Eligibility to Submit a Proposal

Full-time and part-time students enrolled in graduate programs leading to the master's degree in TESOL (or related fields) at any institution of higher learning can take part in the Graduate Student Forum, either as presenters or as participants. (Please note that there is a similar but separate forum for doctoral students).

Types of Proposals

Proposals for three types of presentations are being solicited: papers, demonstrations, and poster sessions.

A paper (15 minutes) is an oral summary, with occasional reference to notes or a text, which describes or discusses something that the presenter is doing or has done in relation to theory or practice.

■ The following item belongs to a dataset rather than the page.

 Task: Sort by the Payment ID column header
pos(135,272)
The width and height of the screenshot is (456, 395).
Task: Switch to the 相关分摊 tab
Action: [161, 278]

Handouts and audiovisual aids may be used.

A demonstration (15 minutes) shows, rather than discusses, a technique for teaching or testing. No more than 5 minutes is spent explaining the theory underlying the technique. The presenter provides handouts and may use audiovisual aids.

A poster session (1 hour) allows for short, informal discussions with other participants during the 1-hour time period that a self-explanatory exhibit is on display. The exhibit is presented on a large (4' x 8') display board that includes a title; the name and institutional affiliation of the presenter(s); and a brief text with clearly labeled photos, drawings, graphs, or charts. No other audiovisual equipment is allowed. Exhibits are set up during the lunch hour before the session and dismantled immediately after the session.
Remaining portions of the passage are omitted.